Return the lines below that contain "menu".

Records
# # #
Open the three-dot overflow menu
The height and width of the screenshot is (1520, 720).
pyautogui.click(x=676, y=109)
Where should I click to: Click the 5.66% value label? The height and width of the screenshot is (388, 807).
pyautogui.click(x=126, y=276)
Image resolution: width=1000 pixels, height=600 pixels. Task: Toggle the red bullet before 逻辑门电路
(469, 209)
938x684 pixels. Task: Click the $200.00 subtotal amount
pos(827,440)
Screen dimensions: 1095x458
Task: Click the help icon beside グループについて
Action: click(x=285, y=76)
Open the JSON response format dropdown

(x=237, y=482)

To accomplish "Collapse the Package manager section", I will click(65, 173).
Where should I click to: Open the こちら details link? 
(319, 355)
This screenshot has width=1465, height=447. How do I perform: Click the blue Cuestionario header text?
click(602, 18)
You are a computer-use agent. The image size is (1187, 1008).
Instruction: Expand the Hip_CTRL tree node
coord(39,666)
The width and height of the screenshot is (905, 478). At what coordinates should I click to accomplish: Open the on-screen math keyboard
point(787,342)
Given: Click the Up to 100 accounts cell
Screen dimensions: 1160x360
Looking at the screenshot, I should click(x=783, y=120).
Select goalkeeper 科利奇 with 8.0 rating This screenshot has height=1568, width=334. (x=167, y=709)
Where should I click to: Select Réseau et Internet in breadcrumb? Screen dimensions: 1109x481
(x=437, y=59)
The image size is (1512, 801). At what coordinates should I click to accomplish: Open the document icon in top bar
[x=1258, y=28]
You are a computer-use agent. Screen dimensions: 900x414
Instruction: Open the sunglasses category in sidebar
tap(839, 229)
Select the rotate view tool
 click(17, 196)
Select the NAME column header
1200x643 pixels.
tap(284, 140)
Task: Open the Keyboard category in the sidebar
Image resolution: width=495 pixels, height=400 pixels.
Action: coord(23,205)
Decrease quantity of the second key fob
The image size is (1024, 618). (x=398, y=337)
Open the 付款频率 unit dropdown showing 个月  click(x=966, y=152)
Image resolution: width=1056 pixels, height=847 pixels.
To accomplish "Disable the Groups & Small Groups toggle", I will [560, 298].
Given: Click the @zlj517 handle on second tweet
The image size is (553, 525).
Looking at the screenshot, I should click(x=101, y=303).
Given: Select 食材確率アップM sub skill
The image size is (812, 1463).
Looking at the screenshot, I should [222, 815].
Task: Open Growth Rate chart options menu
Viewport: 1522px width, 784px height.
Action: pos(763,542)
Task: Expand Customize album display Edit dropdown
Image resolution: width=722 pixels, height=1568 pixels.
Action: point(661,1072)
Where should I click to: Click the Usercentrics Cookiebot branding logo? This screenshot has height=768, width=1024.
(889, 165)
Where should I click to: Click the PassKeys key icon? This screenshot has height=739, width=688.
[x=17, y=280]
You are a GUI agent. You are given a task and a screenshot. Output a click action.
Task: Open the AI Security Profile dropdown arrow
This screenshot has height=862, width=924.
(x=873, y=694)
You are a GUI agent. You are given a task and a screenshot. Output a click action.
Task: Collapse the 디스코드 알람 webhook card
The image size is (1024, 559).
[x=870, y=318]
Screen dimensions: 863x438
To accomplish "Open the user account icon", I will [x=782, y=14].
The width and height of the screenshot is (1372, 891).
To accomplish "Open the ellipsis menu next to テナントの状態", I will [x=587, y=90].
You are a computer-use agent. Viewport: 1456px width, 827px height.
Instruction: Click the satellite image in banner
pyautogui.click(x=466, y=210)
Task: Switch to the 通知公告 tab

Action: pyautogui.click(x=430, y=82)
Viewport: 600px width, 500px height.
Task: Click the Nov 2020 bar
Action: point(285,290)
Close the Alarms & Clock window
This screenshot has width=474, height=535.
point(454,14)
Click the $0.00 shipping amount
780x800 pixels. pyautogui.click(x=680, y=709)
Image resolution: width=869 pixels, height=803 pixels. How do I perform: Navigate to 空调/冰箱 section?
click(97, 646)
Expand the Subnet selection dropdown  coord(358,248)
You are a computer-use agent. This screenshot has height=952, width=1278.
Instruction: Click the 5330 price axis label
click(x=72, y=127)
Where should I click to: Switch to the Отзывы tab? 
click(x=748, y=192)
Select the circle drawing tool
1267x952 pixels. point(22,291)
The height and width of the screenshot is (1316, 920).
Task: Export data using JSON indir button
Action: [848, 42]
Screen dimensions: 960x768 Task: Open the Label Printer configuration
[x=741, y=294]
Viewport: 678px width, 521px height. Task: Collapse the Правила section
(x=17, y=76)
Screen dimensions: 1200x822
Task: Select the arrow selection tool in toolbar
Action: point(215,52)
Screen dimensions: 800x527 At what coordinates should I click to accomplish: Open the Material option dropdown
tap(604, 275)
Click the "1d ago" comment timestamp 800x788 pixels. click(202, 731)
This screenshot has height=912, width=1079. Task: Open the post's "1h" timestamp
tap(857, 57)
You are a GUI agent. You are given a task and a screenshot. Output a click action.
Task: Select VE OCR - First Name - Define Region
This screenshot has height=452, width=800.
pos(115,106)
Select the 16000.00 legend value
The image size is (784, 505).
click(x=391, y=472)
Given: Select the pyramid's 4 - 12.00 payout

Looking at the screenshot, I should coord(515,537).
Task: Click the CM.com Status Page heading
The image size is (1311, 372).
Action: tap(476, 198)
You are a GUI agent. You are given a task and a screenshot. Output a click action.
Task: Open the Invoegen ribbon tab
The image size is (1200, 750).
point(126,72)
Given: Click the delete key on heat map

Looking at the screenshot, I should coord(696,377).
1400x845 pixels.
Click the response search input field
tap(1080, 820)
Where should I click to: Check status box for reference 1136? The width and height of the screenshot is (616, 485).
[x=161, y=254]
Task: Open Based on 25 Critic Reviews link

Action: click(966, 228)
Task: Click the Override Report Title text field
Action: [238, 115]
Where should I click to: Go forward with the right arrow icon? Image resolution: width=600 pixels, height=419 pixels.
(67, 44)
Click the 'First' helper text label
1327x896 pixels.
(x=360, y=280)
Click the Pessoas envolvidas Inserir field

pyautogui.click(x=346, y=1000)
# # #
Exercise solution
Open the three-dot overflow menu
Task: Open Growth Rate chart options menu
To accomplish "Open the ellipsis menu next to テナントの状態", I will [x=587, y=90].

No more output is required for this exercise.